For those in that last group of people, this post isn’t likely to help much, but you might want to take a peek at my Lending Club page for a great way to keep your money working for you.  The rest of you, stick around.

Reformulate your debt

January Financial ResetIf you’ve still got debt hanging around, a new year financial reset is a great time to investigate reformulating it. What the heck does that mean?  It means taking a good look at the debt that you’re carrying, and considering the options you may have to pay it off earlier.

  • Reduce the rates: The worst feature of credit card debt is the interest rate that they like to charge.  12%, 15%, 22%, or more.  The interest payments eat into any payment you make on the debt quickly, and make it that much harder to make any meaningful progress.  If’ you’ve got good credit, consider finding some good 0% balance transfer cards to transfer your existing balances to.  You should be able to find something with a 12 to 15 month 0% rate.  Be aware of the balance transfer fee when you do this, but otherwise it can be a good way to help you make some good progress on your credit card debt repayment.
  • Refinance: In some cases (mostly secured debt) you may want to look into a refinance of the loan.  If you can reduce the rate on a loan and extend the length of it, it can free up some of your debt repayment money to go towards loans with higher rates and speed up your debt snowball.

Recalculate your debt snowball

Now is also a really good time to update all the numbers on your debt snowball plan.  (or debt avalanche if you’re so inclined) Unless you’ve been keeping it updated throughout the year, the numbers are probably pretty out of date, and need to be freshened.  Take the time, while you’re doing this, to determine if you need to move one debt ahead of another, or if you can afford to increase the snowball payment to speed it up.

Seed your budget

Your budget can be the lifeline for your financial life.  It’s a blueprint for how you’re building your financial house.  Even a simple budget can help tremendously, and the beginning of the year is a great time to give your budget a full inspection (or just to start one) and make sure that it’s got all the categories you need, that it’s still balancing, and for planning out where you’re going to focus your efforts in the new year.

Examine your bills

We all get bills throughout the month.  In many cases, we throw them in a pile, then enter them into bill pay, (or, gasp, write checks) and then forget about them until they show up the next month.  While you’re going through your finances from the previous year, pay attention to the bills that you’re paying.  Are there bills that have increased?  How about ones that you meant to cancel the service but didn’t?  Or maybe there are some that you just haven’t called to try and get a better rate for?  Know what time it is?  You guessed it.  It’s time to cancel that service.

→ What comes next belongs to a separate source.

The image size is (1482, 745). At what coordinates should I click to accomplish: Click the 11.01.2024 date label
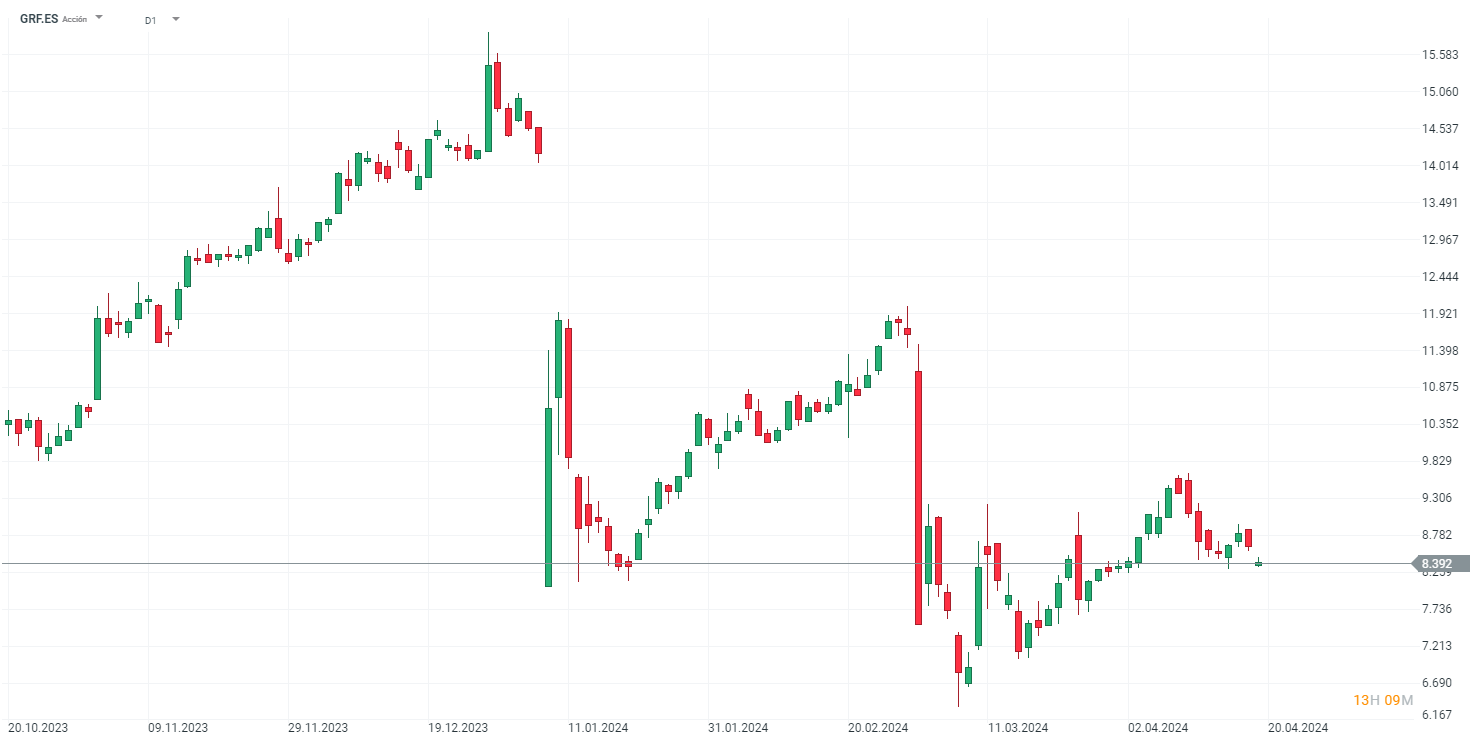598,728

It’s time to call and see why the rate increased, and if there’s a change you can make to get a better rate.  It’s time to compare your services with their competitors and see if there isn’t a better rate/service available out there.  You may think it’s a waste, but you could end up saving hundreds a month.  And that can quickly make your debt snowball grow!

Keep on your financial path

Here’s the most important thing you have to take away from this post.  You’ve got to keep on that path.  Once you’ve done the things above, you’ve taken some really solid steps on your path to being debt free, but they’ll only work if you keep working with them.  Keep that budget going, keep a close eye on your bills, keep your snowball updated, and know how much debt (and at what rate) you have left.  Whether your debt feels like a mountain, or just a molehill, knowing the what/when/where of it make the climb that much easier.

Will you take the time to do a January Financial Reset?